POSTCARDS FROM MORELIA:Monopolies plague Mexican economy

 

Not everything is cheaper in Mexico. In fact, it is quite the contrary, thanks to one lovely word that eats away the pesos from the wallets of the Mexican people: privatization.

When there isn't a privatized sector of the economy, monopolies leech on to the markets of public utilities. Current Mexican officials are making progress in efforts to privatize, but these monopolies accomplish the complete opposite of what the government says privatization will do. Instead of more investment opportunities and better service, people pay higher prices, and the money that should be used for public good - like public education and health care - instead further cushions the salaries of government officials.
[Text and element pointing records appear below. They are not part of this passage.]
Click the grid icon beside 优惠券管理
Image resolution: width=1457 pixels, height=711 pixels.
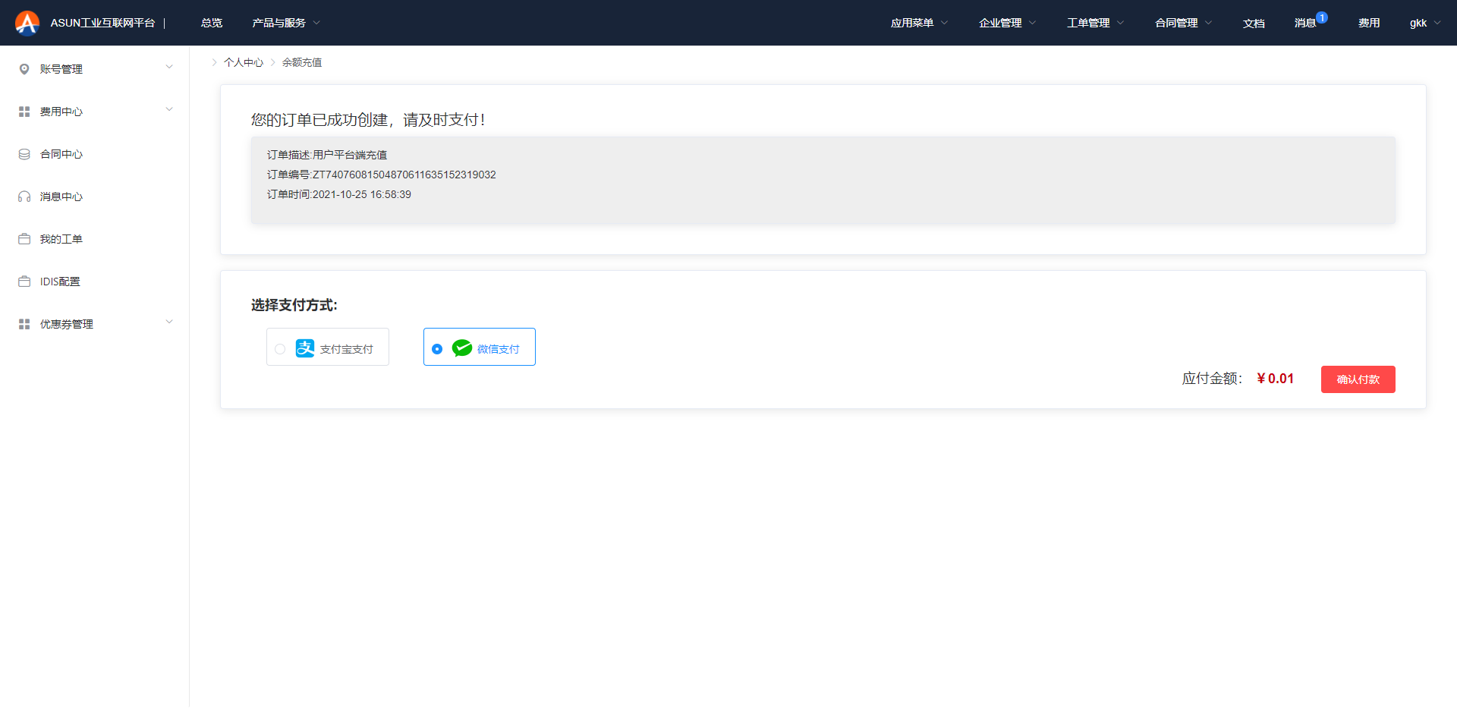pyautogui.click(x=24, y=324)
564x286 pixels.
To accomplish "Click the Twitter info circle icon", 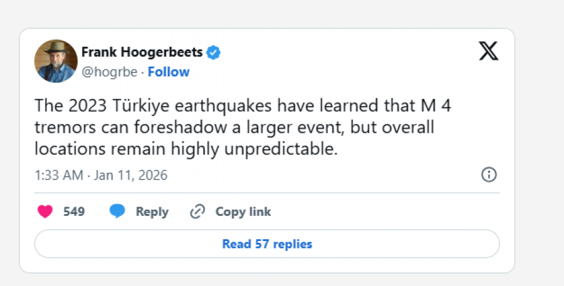I will point(489,175).
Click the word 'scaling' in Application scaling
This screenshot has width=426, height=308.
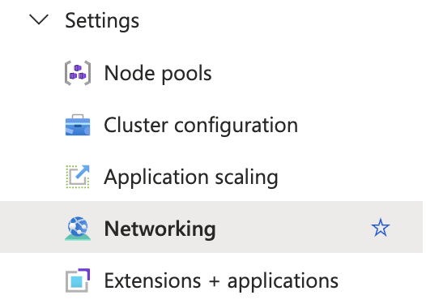(x=247, y=178)
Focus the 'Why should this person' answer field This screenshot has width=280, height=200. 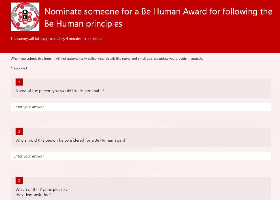click(141, 156)
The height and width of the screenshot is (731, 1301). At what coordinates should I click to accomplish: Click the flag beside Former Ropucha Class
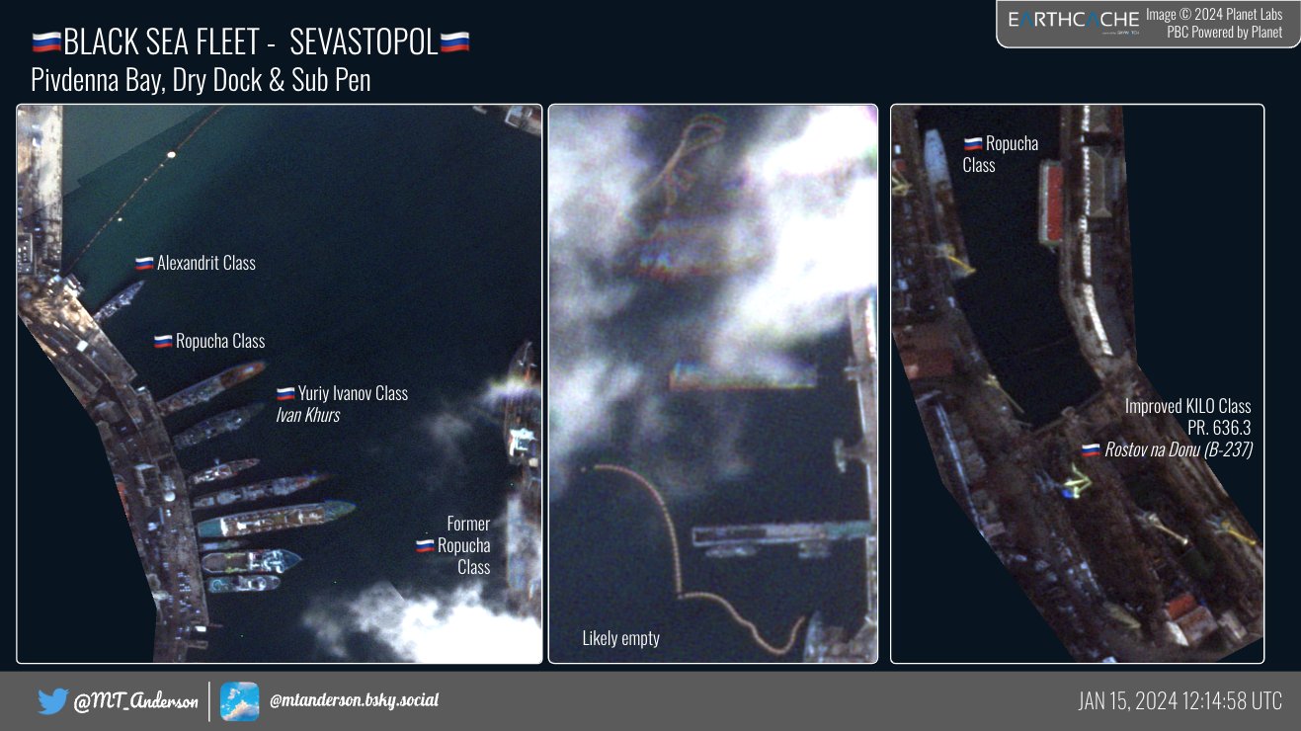425,545
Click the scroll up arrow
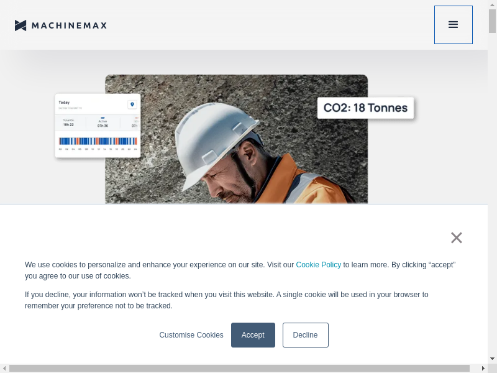 click(493, 4)
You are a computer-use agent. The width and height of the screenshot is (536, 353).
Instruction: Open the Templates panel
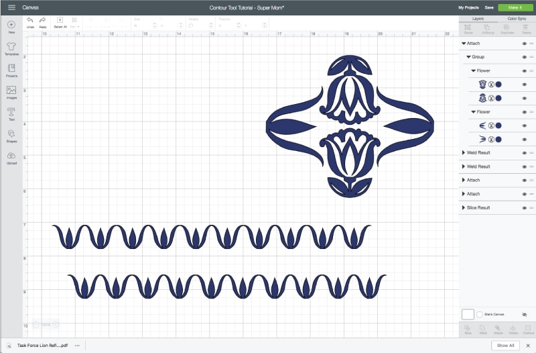tap(11, 48)
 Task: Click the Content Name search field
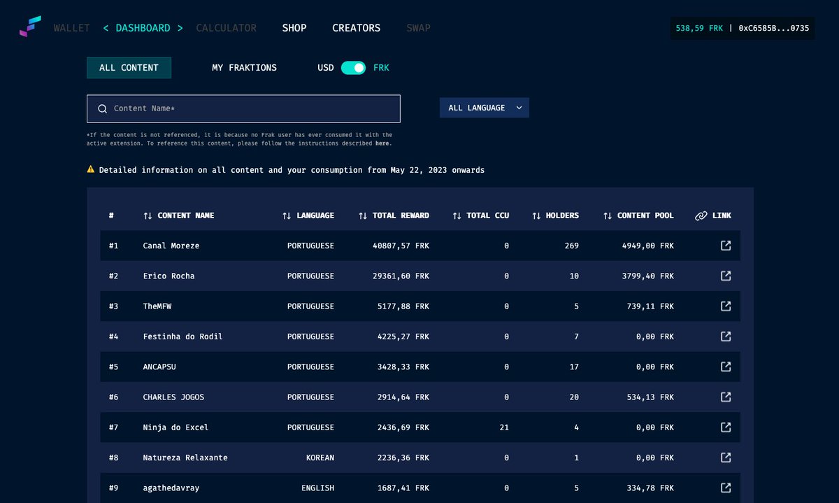243,108
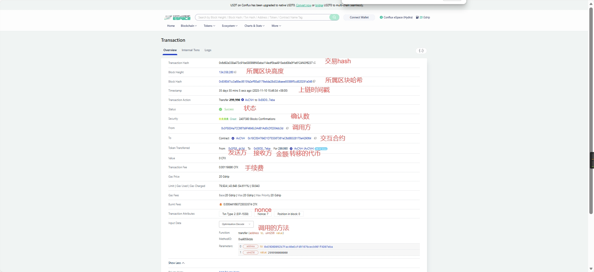Click the Connect Wallet button

coord(359,17)
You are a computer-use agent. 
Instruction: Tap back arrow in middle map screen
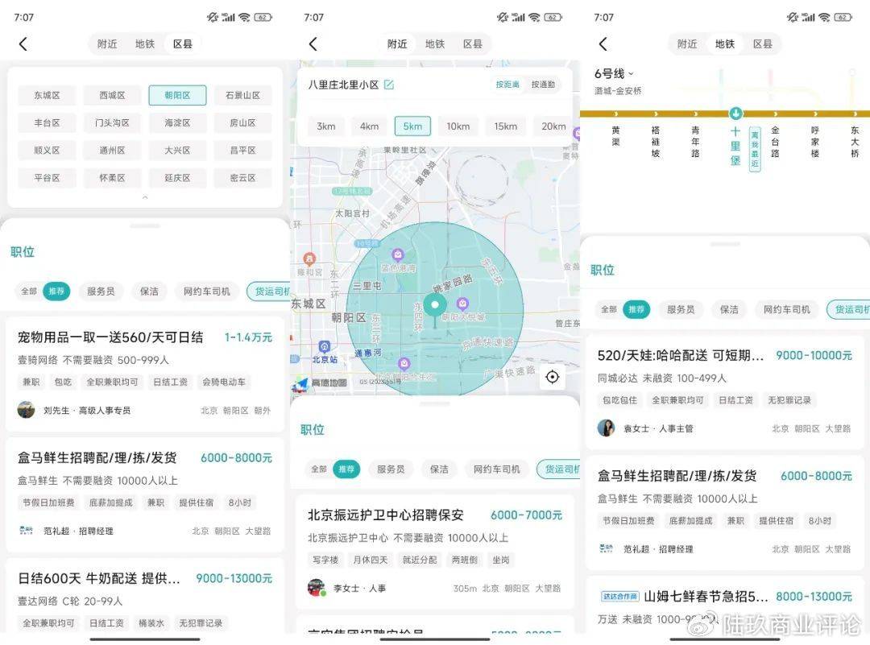(313, 43)
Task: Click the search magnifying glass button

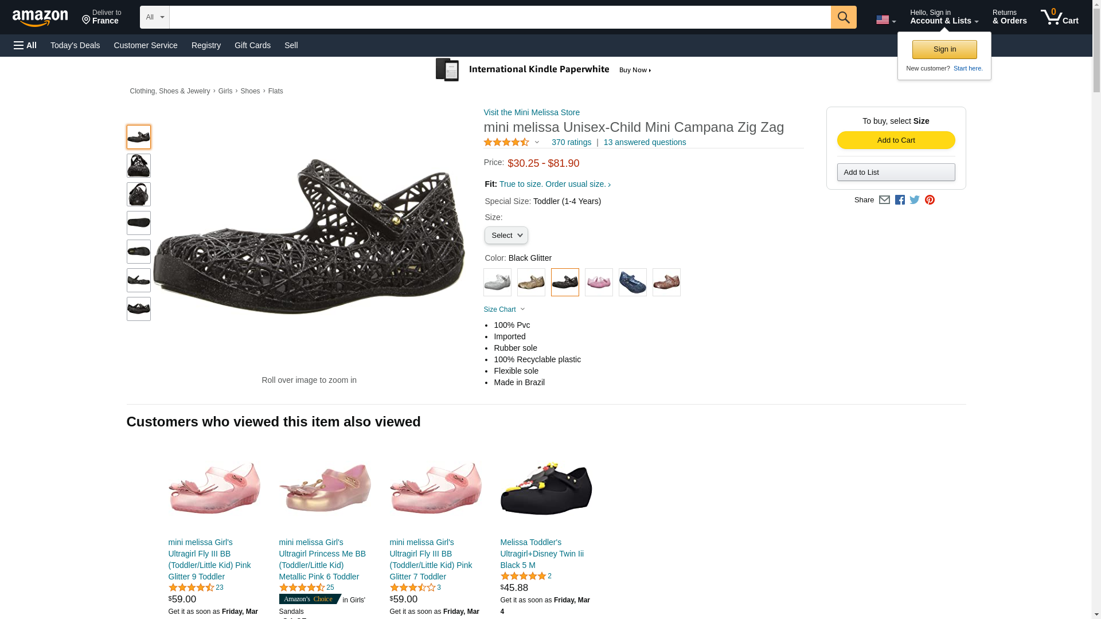Action: point(843,17)
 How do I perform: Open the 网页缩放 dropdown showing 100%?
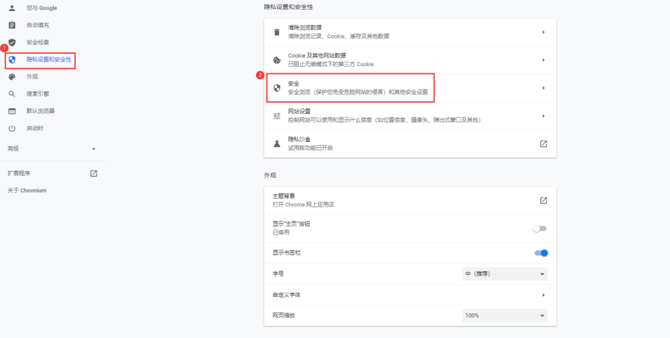click(x=504, y=316)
For example, the national telephone service company is TelMex, which basically claims a monopoly in the market due to its privatization in 1990. Imagine paying for each local call, no matter the length, one peso - nearly equivalent to 10 cents in U.S. currency - and for national calls, paying two pesos per minute plus tax.

On cellular phones, local calls cost four pesos per minute plus tax, and national calls jump up to seven pesos per minute. This means, for an average five-minute local cell chat, you would ring up a bill of around the equivalent of $2 in U.S. currency.

Although there are several cell phone companies in Mexico, the market is dominated by TelCel, owned by Carlos Slim, who also owns TelMex, and thereby the company claims a monopoly. The company's slogan says it all: "Todo Mexico es territorio TelCel," or "All of Mexico is TelCel territory."

In Mexico, people have just one national gas company - PEMEX - so, unlike the stressful gas-price wars in the United States, auto owners pay a set price that only changes monthly. According to a PEMEX gas employee, the price at the pump increases by 20 pesos each month.

I am not an economics major but, frankly, it gives me a headache - if the pollution doesn't first - to think of the problems in the government. And you don't have to be an economics or government major to see the problems through the eyes of the people and experience them in daily living.

With the corruption in the government, Mexico's own people no longer seem to have faith in the country's ability to change its current predicaments. In fact, as one of my professors expressed, the only reason many people vote in the presidential elections is to have some kind of change; in other words, a different face to define corruption.

She said the Mexican people "prefieren reirse que llorar" ("prefer to laugh than cry") because there is no other option, no exit out of this slump, which one could argue doesn't have an exact beginning nor a possible end.

Unlike the United States, Mexico does not allow reelections in the majority of its government. This is due to the more-than-30-year dictatorship of Porfirio D+â-â-¡az before the Mexican Revolution.

It is also important to note that the elected president has the ability to lower the value of the peso during his six-year post in office. The devaluation of the peso through the course of history and the climbing external and internal debts have turned the Mexican economy into a nearly impossible disaster to recover from.

I have seen a trash truck driving around town with a poster pasted to the back saying, "Un gobierno diferente porque es un gobierno en contra de la gente" ("A government that is different because it is against the people"). This seems to capture the entire public opinion in one fell swoop.

What it all comes down to is a waiting period, an anxious hope that things will someday change, and a government will take office to care for the people - not solely for its own welfare.